Example Reporting Errors

A Ph.D. student at one of our client schools struck up an email exchange after reading my last post. They specifically were interested in an assertion I made that some errors in reported totals were likely the result of someone using last year’s filing as the template for this year’s filing. Their email came just as I was working on addressing the total errors for FY 2021 director compensation data.
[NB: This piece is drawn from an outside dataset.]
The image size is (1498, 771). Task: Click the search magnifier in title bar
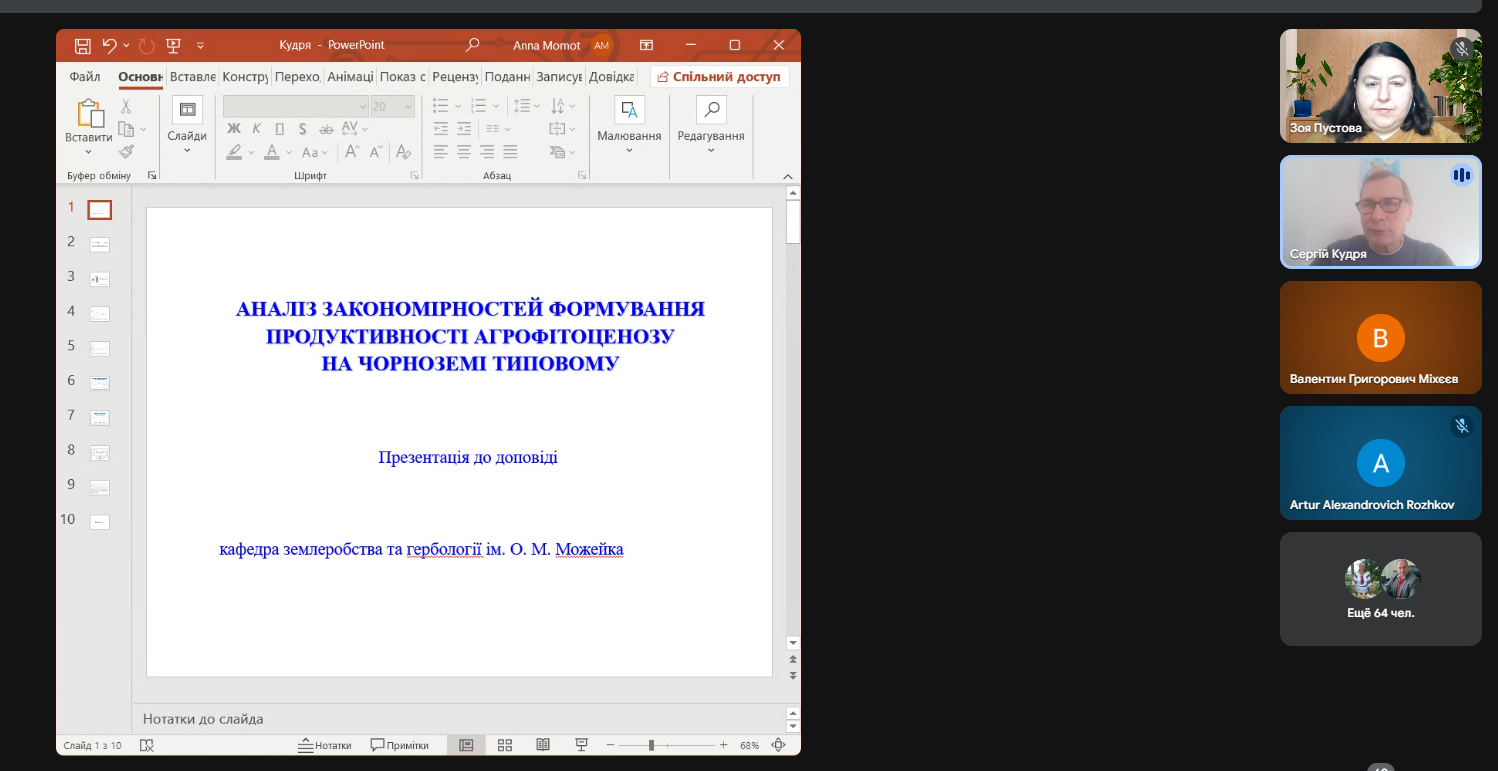473,45
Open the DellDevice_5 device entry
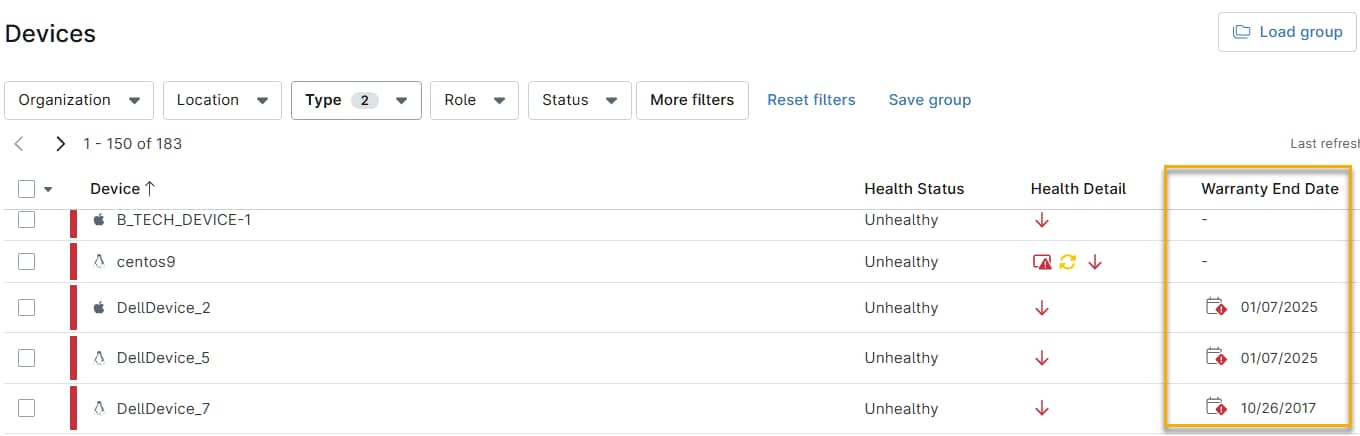The height and width of the screenshot is (436, 1360). [163, 358]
The problem is not huge, but it is painful to address. Out of approximately 4,400 registrants that we have director compensation data for 2021 so far, there were 150 of that with sum totals. I am about 1/3 of the way through reviewing these and I have only identified two where the error seems likely to be the result of using last year’s filing table as the starting point. Here is a great example:

Director Compensation from 2022 DEF 14A Filed by TESSCO TECHNOLOGIES INC (CIK: 927355)

Notice the missing totals, each of the computed totals is off. Mr. Baitler’s total is off by $5,090 and Mr. Zifferer’s total is off by $38,921. Notice the missing totals for Bryan, Dismore, Martine-Dolecki, McCray and McLean.

Here is an image of the DC table they filed in the proxy submitted in 2021 (2021 Proxy Link):

Director Compensation from 2021 DEF 14A Filed by TESSCO TECHNOLOGIES INC (CIK: 927355)

There are no sum/total errors in the 2021 proxy and – the totals included in the 2022 proxy match the reported totals in the table above. This gives us what we think is a reasonable basis to conclude that the totals reported in the 2022 proxy are the result of a company error. Therefore we are willing to use the sum we compute for the components as the total.

However, we can’t draw any conclusion about the $20,000 difference between the reported total for Ms. Clinton in the table reporting director compensation for 3D Systems Corp (CIK 910638). The table from their 2022 proxy is displayed below. The sum of Ms. Clinton’s compensation components is $224,995. The reported total is $244,995. However, these numbers are not in the 2021 proxy so we can’t attribute this difference to the same issue that is reflected in Tessco’s data.

Director Compensation Table as Included in 3D SYSTEMS CORP’s 2022 DEF 14A

Of course the follow-up question was how prevalent are these errors? While I am not finished reviewing the 2021 data – my guess is that there will be about 100 row observations out of more than 36,000 with a total error greater than $10,000. So that gets to a sum error rate of roughly 0.3%. And the final question I had to address was – how will I know there is an error? Good question, we are not flagging data inconsistencies at the moment. We might later. The best way I can suggest is to test the difference between the total we report (which in the case above would be the total reported by the filer) and the sum of the components.

Preliminary Director Compensation Database Now Available

A Full Listing of Our Preliminary Director Compensation Database – 564,718 Rows

I have just transferred a new database to our platform. It has almost all of the director compensation data in our archives. What is excluded are those observations where we have multiple tables for one CIK year. While there are 30/40 of these cases in most years there are 550 from 2020. These cases mostly occur when the registrant anticipates not being able to file their DEF 14A on time and so they file an amended 10-K with information for Items 10-14. And then later they will file their proxy (DEF 14A). Our intention is to carefully review the duplicate cases to ensure we are distributing the data from the proxy.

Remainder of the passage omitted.